▸ **DOCUMENT EXCERPT**
Old Apple-Trees

The year we took possession, three trees at this point - a Baldwin, a Rhode Island Greening and a Russet - furnished us with about a dozen barrels of apples. In addition, there are in other parts of the place more old-fashioned trees, like the Seek-no-Further and Early Sweet, that are extremely useful, and fairly productive in spite of their years and infirmities. One of the latter trees is quite a curiosity, for half of it is wholly denuded of bark, as if it had been struck by lightning, and the trunk is perfectly hollow, but the grafted stem still sends out very strong and healthy-looking shoots, that yield an abundance of fine rosy-cheeked fruit every other year.

The canker-worm has meddled very little with these trees, but the web-caterpillar has to be waged constant war upon, both in spring and fall, and the last two summers, owing to the preceding mild winter, this pest was particularly active and ubiquitous.

▸ **TASKS FOR THIS EXERCISE**
A: According to the passage on old apple trees, why was the web-caterpillar especially active during the last two summers? Answer in one to three sentences.
B: Carry the passage on old apple trees forward with the next part, beginning after its final sentence.

▸ **RECORDED INFORMATION**
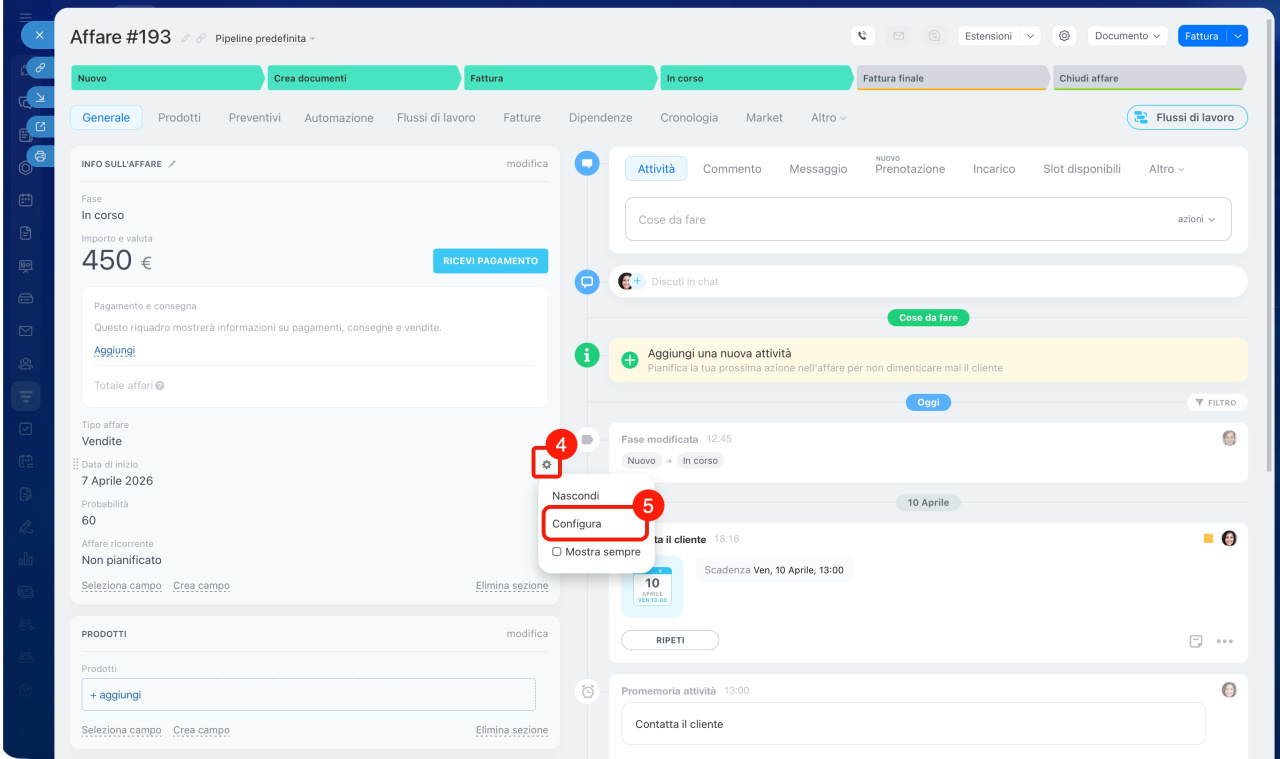Image resolution: width=1280 pixels, height=759 pixels.
Task: Choose Nascondi in the popup menu
Action: pos(576,496)
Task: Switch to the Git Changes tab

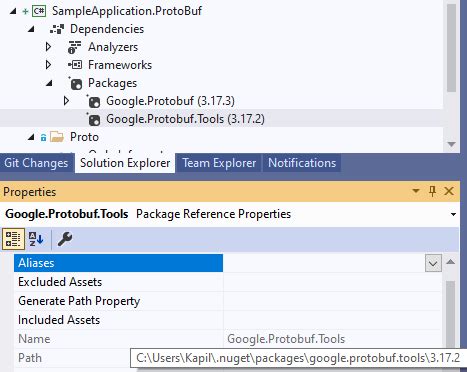Action: 36,163
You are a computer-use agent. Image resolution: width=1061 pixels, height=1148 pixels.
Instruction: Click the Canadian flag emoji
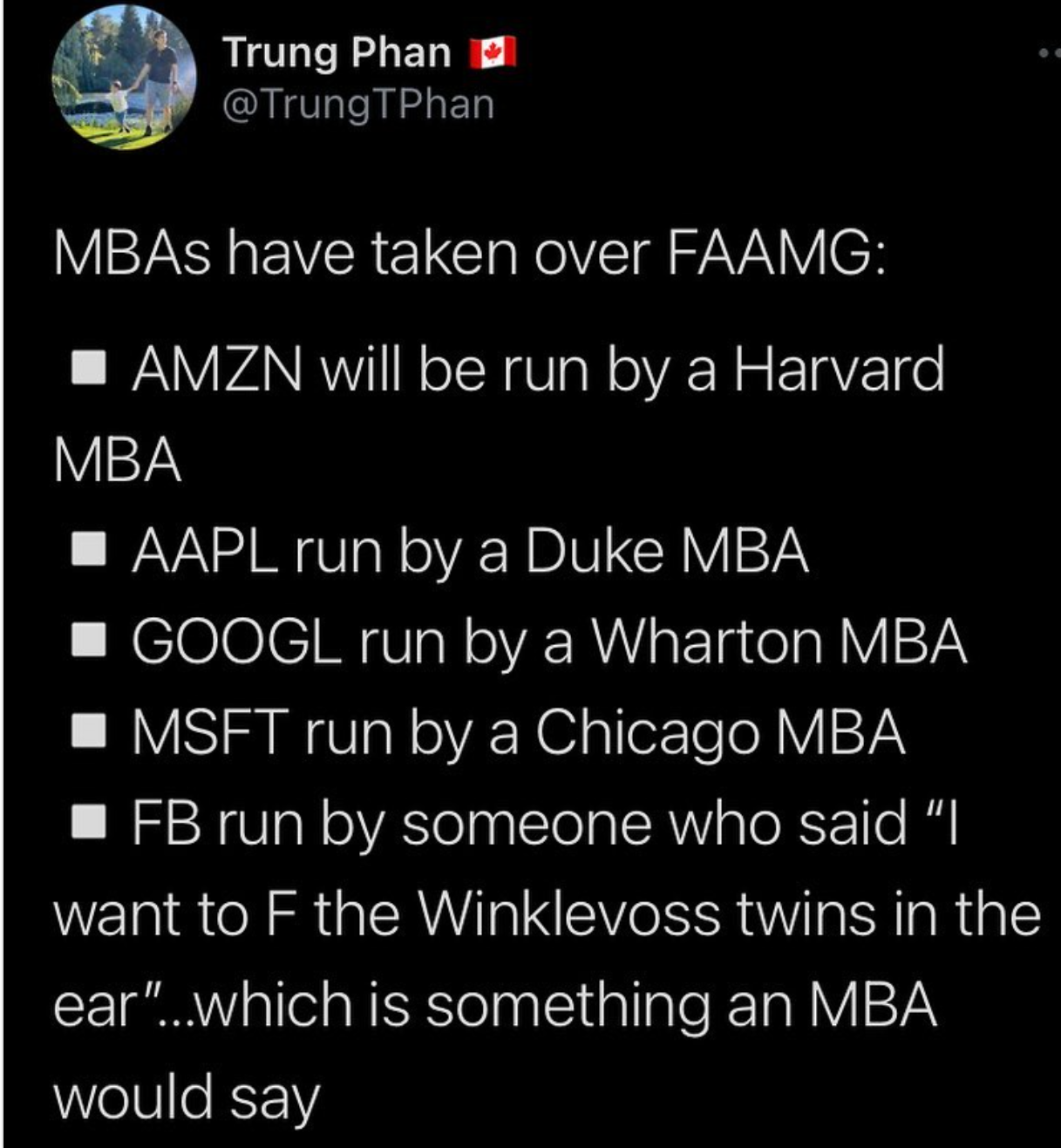(x=493, y=53)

▸ **ACTIVITY ANSWERS**
A: The web-caterpillar was particularly active and widespread during those two summers because of the mild winter that came before them.

B:
A row of Plum-trees against the east foundation-wall of the old house, which still stands, and makes a good shelter for our Raspberry bushes, seem as if they would do well if we could only cope successfully with the murderous black knot, with which we found them perfectly covered. In 1889 all the diseased portions were cut away, and since then they have sent out a quantity of tall, healthy branches, but no blossoms, from their closely polled stems; we purpose next spring to try the effect of salt bags in the crotches of the limbs, which, we have been told, is a successful way of keeping off the curculio. But from what we read of the necessary efforts to get rid of this pest, we fear that the plums would hardly be worth the trouble, for it seems as if nothing less than a Salvation Army would suffice to combat this persistent beetle sinner.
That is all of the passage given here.